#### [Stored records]
........

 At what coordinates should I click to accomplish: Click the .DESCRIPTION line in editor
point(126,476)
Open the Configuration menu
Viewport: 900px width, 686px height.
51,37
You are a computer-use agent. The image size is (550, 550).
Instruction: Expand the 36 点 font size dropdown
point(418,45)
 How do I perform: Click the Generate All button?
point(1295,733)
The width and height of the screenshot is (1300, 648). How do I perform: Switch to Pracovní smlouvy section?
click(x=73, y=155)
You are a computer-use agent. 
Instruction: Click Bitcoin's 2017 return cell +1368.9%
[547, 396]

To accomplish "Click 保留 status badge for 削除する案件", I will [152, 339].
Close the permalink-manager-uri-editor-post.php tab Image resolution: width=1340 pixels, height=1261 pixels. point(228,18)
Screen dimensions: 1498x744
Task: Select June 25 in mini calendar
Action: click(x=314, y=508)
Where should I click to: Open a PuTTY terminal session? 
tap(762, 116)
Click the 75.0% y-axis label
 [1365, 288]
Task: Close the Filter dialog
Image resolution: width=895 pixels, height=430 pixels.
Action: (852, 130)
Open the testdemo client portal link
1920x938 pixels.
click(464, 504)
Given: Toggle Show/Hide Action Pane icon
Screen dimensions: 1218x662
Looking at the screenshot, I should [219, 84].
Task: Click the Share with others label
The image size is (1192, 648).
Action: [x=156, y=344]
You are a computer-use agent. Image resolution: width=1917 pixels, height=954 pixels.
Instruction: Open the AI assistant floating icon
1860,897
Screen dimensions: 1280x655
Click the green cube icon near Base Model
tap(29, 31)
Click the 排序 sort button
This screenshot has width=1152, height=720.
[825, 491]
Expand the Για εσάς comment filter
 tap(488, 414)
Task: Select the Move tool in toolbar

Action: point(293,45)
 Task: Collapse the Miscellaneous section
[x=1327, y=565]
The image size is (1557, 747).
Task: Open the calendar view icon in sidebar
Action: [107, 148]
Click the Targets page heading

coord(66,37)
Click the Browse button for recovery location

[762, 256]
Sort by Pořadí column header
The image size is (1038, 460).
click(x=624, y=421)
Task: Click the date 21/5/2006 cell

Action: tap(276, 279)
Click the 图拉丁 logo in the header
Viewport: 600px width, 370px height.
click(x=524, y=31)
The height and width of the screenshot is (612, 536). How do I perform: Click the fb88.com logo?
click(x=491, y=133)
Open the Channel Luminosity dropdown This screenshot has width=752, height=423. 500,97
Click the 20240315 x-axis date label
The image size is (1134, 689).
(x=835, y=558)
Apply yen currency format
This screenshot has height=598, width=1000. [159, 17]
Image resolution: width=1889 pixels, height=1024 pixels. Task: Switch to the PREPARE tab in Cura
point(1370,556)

........

#### [Required action]
Beginning at the line where "Open the Channel" appears, extract each line through the end of the data above; keep them exact and include nothing else.

#### [Answer box]
Open the Channel Luminosity dropdown This screenshot has width=752, height=423. 500,97
Click the 20240315 x-axis date label
The image size is (1134, 689).
(x=835, y=558)
Apply yen currency format
This screenshot has height=598, width=1000. [159, 17]
Image resolution: width=1889 pixels, height=1024 pixels. Task: Switch to the PREPARE tab in Cura
point(1370,556)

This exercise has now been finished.